Write all of the entries again. Keep them exactly as they are.

[Source records]
-------

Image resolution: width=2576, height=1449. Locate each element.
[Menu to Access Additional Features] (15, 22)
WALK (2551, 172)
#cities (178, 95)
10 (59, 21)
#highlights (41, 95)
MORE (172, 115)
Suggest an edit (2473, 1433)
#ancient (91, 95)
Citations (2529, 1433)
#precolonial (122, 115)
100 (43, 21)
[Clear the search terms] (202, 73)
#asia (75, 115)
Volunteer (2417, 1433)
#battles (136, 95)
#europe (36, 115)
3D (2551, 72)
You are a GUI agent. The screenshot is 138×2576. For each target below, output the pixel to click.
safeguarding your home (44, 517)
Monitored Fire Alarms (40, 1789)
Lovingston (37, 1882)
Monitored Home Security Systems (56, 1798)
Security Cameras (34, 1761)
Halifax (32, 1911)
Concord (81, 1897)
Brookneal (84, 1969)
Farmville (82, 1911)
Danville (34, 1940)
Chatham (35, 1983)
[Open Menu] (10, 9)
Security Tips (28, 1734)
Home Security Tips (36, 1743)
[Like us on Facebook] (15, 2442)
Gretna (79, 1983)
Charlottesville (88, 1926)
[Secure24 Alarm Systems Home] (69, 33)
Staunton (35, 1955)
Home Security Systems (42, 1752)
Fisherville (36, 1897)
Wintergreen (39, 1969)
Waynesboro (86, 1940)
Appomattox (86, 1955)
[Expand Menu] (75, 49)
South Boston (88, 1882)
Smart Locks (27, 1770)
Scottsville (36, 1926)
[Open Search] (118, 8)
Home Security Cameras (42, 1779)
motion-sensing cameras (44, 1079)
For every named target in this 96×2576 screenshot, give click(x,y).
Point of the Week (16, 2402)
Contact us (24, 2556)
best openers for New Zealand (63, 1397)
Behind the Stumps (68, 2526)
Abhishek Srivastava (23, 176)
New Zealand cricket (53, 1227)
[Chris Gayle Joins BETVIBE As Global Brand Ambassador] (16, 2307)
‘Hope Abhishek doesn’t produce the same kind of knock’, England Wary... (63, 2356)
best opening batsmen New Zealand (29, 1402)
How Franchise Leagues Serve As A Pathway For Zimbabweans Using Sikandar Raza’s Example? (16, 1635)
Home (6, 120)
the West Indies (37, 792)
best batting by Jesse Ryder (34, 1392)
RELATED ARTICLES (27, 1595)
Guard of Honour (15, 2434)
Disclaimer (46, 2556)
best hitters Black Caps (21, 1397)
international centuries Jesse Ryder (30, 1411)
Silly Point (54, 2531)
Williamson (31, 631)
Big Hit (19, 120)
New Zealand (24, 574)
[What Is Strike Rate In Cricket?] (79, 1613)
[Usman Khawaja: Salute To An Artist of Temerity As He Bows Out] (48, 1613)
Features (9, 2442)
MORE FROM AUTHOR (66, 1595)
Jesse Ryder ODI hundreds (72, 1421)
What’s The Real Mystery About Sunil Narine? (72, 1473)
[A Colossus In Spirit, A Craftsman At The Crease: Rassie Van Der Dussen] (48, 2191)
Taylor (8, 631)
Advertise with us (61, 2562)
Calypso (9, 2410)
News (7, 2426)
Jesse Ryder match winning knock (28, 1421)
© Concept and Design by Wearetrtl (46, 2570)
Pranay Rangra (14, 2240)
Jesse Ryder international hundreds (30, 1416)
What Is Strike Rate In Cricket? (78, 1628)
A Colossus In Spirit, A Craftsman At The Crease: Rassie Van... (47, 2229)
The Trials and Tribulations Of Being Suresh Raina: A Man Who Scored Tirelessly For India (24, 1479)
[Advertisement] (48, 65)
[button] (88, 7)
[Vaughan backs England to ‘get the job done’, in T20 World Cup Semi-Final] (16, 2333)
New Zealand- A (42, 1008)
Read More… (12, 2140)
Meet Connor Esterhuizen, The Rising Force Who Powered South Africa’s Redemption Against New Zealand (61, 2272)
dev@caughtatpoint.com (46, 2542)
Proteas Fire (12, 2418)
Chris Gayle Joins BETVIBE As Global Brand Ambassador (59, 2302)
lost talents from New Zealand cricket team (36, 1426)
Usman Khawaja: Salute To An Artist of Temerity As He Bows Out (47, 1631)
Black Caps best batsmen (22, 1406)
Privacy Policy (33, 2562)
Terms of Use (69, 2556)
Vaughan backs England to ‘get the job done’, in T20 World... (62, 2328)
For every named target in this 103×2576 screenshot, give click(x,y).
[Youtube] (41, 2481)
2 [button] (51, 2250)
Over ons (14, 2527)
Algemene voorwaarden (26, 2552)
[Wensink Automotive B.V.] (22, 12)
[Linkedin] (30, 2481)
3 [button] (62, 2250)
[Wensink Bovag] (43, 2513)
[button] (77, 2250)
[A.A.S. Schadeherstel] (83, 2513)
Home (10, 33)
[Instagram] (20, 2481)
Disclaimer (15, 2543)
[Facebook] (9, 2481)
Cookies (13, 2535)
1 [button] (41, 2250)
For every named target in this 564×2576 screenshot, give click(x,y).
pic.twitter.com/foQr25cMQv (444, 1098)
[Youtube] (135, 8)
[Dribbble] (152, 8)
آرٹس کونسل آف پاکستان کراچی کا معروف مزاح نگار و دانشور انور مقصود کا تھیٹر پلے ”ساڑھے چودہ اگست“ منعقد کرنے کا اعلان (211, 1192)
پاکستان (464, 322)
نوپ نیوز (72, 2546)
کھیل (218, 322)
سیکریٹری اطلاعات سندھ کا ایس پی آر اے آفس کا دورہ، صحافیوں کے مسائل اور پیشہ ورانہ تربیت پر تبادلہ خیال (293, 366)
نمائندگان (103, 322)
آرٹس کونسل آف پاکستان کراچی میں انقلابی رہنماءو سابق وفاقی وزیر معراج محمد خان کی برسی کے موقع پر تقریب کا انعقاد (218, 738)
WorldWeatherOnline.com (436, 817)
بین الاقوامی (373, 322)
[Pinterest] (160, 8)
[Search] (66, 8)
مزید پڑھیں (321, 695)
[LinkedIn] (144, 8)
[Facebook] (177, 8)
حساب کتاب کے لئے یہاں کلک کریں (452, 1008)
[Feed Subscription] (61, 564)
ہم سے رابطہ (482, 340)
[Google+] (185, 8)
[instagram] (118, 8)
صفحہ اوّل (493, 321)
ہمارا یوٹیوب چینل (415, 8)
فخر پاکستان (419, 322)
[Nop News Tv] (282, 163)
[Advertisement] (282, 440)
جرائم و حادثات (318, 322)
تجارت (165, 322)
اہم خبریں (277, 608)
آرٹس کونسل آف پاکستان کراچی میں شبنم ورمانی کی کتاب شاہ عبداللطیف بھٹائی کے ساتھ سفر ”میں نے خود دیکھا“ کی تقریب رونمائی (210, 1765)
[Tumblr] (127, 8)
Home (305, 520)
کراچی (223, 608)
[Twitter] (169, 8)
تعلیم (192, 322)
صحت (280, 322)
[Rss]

-------

(Worked solution):
Image resolution: width=2576, height=1449. Locate each element.
[Menu to Access Additional Features] (15, 22)
WALK (2551, 172)
#cities (178, 95)
10 (59, 21)
#highlights (41, 95)
MORE (172, 115)
Suggest an edit (2473, 1433)
#ancient (91, 95)
Citations (2529, 1433)
#precolonial (122, 115)
100 (43, 21)
[Clear the search terms] (202, 73)
#asia (75, 115)
Volunteer (2417, 1433)
#battles (136, 95)
#europe (36, 115)
3D (2551, 72)
You are a GUI agent. The screenshot is 138×2576. For each target below, output the pixel to click.
safeguarding your home (44, 517)
Monitored Fire Alarms (40, 1789)
Lovingston (37, 1882)
Monitored Home Security Systems (56, 1798)
Security Cameras (34, 1761)
Halifax (32, 1911)
Concord (81, 1897)
Brookneal (84, 1969)
Farmville (82, 1911)
Danville (34, 1940)
Chatham (35, 1983)
[Open Menu] (10, 9)
Security Tips (28, 1734)
Home Security Tips (36, 1743)
[Like us on Facebook] (15, 2442)
Gretna (79, 1983)
Charlottesville (88, 1926)
[Secure24 Alarm Systems Home] (69, 33)
Staunton (35, 1955)
Home Security Systems (42, 1752)
Fisherville (36, 1897)
Wintergreen (39, 1969)
Waynesboro (86, 1940)
Appomattox (86, 1955)
[Expand Menu] (75, 49)
South Boston (88, 1882)
Smart Locks (27, 1770)
Scottsville (36, 1926)
[Open Search] (118, 8)
Home Security Cameras (42, 1779)
motion-sensing cameras (44, 1079)
For every named target in this 96×2576 screenshot, give click(x,y).
Point of the Week (16, 2402)
Contact us (24, 2556)
best openers for New Zealand (63, 1397)
Behind the Stumps (68, 2526)
Abhishek Srivastava (23, 176)
New Zealand cricket (53, 1227)
[Chris Gayle Joins BETVIBE As Global Brand Ambassador] (16, 2307)
‘Hope Abhishek doesn’t produce the same kind of knock’, England Wary... (63, 2356)
best opening batsmen New Zealand (29, 1402)
How Franchise Leagues Serve As A Pathway For Zimbabweans Using Sikandar Raza’s Example? (16, 1635)
Home (6, 120)
the West Indies (37, 792)
best batting by Jesse Ryder (34, 1392)
RELATED ARTICLES (27, 1595)
Guard of Honour (15, 2434)
Disclaimer (46, 2556)
best hitters Black Caps (21, 1397)
international centuries Jesse Ryder (30, 1411)
Silly Point (54, 2531)
Williamson (31, 631)
Big Hit (19, 120)
New Zealand (24, 574)
[What Is Strike Rate In Cricket?] (79, 1613)
[Usman Khawaja: Salute To An Artist of Temerity As He Bows Out] (48, 1613)
Features (9, 2442)
MORE FROM AUTHOR (66, 1595)
Jesse Ryder ODI hundreds (72, 1421)
What’s The Real Mystery About Sunil Narine? (72, 1473)
[A Colossus In Spirit, A Craftsman At The Crease: Rassie Van Der Dussen] (48, 2191)
Taylor (8, 631)
Advertise with us (61, 2562)
Calypso (9, 2410)
News (7, 2426)
Jesse Ryder match winning knock (28, 1421)
© Concept and Design by Wearetrtl (46, 2570)
Pranay Rangra (14, 2240)
Jesse Ryder international hundreds (30, 1416)
What Is Strike Rate In Cricket? (78, 1628)
A Colossus In Spirit, A Craftsman At The Crease: Rassie Van... (47, 2229)
The Trials and Tribulations Of Being Suresh Raina: A Man Who Scored Tirelessly For India (24, 1479)
[Advertisement] (48, 65)
[button] (88, 7)
[Vaughan backs England to ‘get the job done’, in T20 World Cup Semi-Final] (16, 2333)
New Zealand- A (42, 1008)
Read More… (12, 2140)
Meet Connor Esterhuizen, The Rising Force Who Powered South Africa’s Redemption Against New Zealand (61, 2272)
dev@caughtatpoint.com (46, 2542)
Proteas Fire (12, 2418)
Chris Gayle Joins BETVIBE As Global Brand Ambassador (59, 2302)
lost talents from New Zealand cricket team (36, 1426)
Usman Khawaja: Salute To An Artist of Temerity As He Bows Out (47, 1631)
Black Caps best batsmen (22, 1406)
Privacy Policy (33, 2562)
Terms of Use (69, 2556)
Vaughan backs England to ‘get the job done’, in T20 World... (62, 2328)
For every named target in this 103×2576 screenshot, give click(x,y).
[Youtube] (41, 2481)
2 [button] (51, 2250)
Over ons (14, 2527)
Algemene voorwaarden (26, 2552)
[Wensink Automotive B.V.] (22, 12)
[Linkedin] (30, 2481)
3 [button] (62, 2250)
[Wensink Bovag] (43, 2513)
[button] (77, 2250)
[A.A.S. Schadeherstel] (83, 2513)
Home (10, 33)
[Instagram] (20, 2481)
Disclaimer (15, 2543)
[Facebook] (9, 2481)
Cookies (13, 2535)
1 [button] (41, 2250)
For every named target in this 564×2576 screenshot, give click(x,y).
pic.twitter.com/foQr25cMQv (444, 1098)
[Youtube] (135, 8)
[Dribbble] (152, 8)
آرٹس کونسل آف پاکستان کراچی کا معروف مزاح نگار و دانشور انور مقصود کا تھیٹر پلے ”ساڑھے چودہ اگست“ منعقد کرنے کا اعلان (211, 1192)
پاکستان (464, 322)
نوپ نیوز (72, 2546)
کھیل (218, 322)
سیکریٹری اطلاعات سندھ کا ایس پی آر اے آفس کا دورہ، صحافیوں کے مسائل اور پیشہ ورانہ تربیت پر تبادلہ خیال (293, 366)
نمائندگان (103, 322)
آرٹس کونسل آف پاکستان کراچی میں انقلابی رہنماءو سابق وفاقی وزیر معراج محمد خان کی برسی کے موقع پر تقریب کا انعقاد (218, 738)
WorldWeatherOnline.com (436, 817)
بین الاقوامی (373, 322)
[Pinterest] (160, 8)
[Search] (66, 8)
مزید پڑھیں (321, 695)
[LinkedIn] (144, 8)
[Facebook] (177, 8)
حساب کتاب کے لئے یہاں کلک کریں (452, 1008)
[Feed Subscription] (61, 564)
ہم سے رابطہ (482, 340)
[Google+] (185, 8)
[instagram] (118, 8)
صفحہ اوّل (493, 321)
ہمارا یوٹیوب چینل (415, 8)
فخر پاکستان (419, 322)
[Nop News Tv] (282, 163)
[Advertisement] (282, 440)
جرائم و حادثات (318, 322)
تجارت (165, 322)
اہم خبریں (277, 608)
آرٹس کونسل آف پاکستان کراچی میں شبنم ورمانی کی کتاب شاہ عبداللطیف بھٹائی کے ساتھ سفر ”میں نے خود دیکھا“ کی تقریب رونمائی (210, 1765)
[Tumblr] (127, 8)
Home (305, 520)
کراچی (223, 608)
[Twitter] (169, 8)
تعلیم (192, 322)
صحت (280, 322)
[Rss]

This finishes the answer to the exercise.